REALIDADE Nº 54 , novembro de 1970

Muitas verdades iam ser ditas conforme se anunciava pelos bairros e sítios, que trataram de estar preparados os músicos, pipoqueiros, sorveteiros, cigarreiros, motoristas de caminhão, batuqueiros, para tão falado acontecimento, que, se muita gente na rua prometia, bom dinheiro havia de render. E assim foi, pois tanto sucesso teve o evento, bem montado show de ié-ié-ié com macaca de auditório e artista carregado no fim, que comemoraram, uísque e boas gargalhadas, na madrugada adentro, na casa de Motinha, chefe político, todos os candidatos, seus ajudantes, e a muito discutida corte de senhoras, elas nas suas roupas verdes, cor do partido, que não podia ser diferente, nem devia.

A cidade mais agitada que em ocasiões dessas, só em 1927 quando Lampião entrou pela avenida, perdeu dois cangaceiros famosos, em troca matou uns tantos da terra, mas foi rechaçado de uma trincheira de sacos de algodão, montada no Largo de São Vicente, altura da casa do prefeito, resolvido a resistir, cabra macho que era. Também era gente de fora, desta vez, que alterava a vida da cidade, de geral pacata e muito calma. Mas gente bem-vinda, banda, foguetório e povo na rua para receber os visitantes, exceção feita aos adversários políticos, os encarnados, que, a bem da verdade, pouco apareceram, muito discretos na sua fiscalização pelas ruas da vizinhança. E toda a agitação não era festa nem show: era o comício.

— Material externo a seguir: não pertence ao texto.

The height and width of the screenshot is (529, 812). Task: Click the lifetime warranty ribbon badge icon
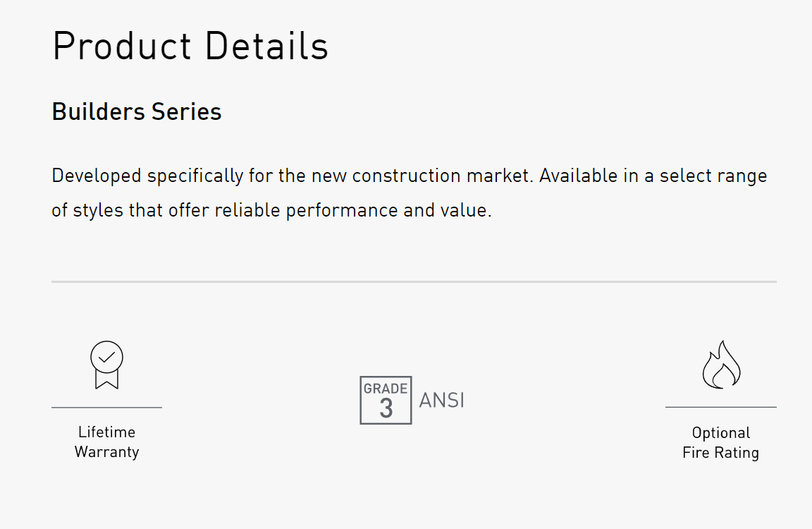[106, 365]
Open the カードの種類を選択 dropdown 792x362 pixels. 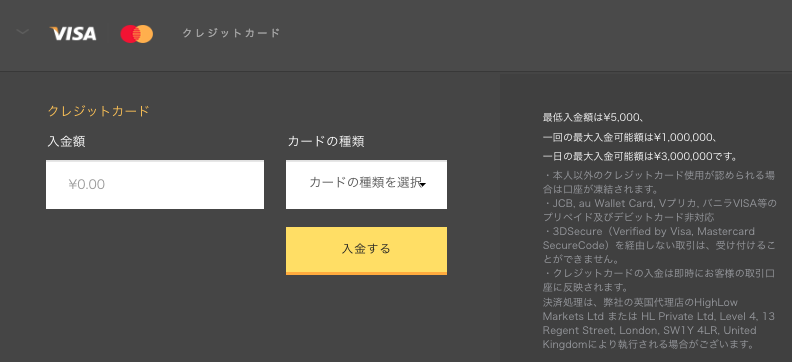coord(366,184)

O comício e não um comício, que a intenção aqui é contar como é e como se faz uma reunião dessas, independente da cidade, ou do partido, que, todos eles, em qualquer local, se não são iguais são muito parecidos. Este podia ter acontecido em qualquer lugar deste país onde ainda haja gente disposta a sair de casa e ficar três horas em pé, ouvindo discursos. Aconteceu em Mossoró, Rio Grande do Norte, mas poderia ter sido em qualquer lugar.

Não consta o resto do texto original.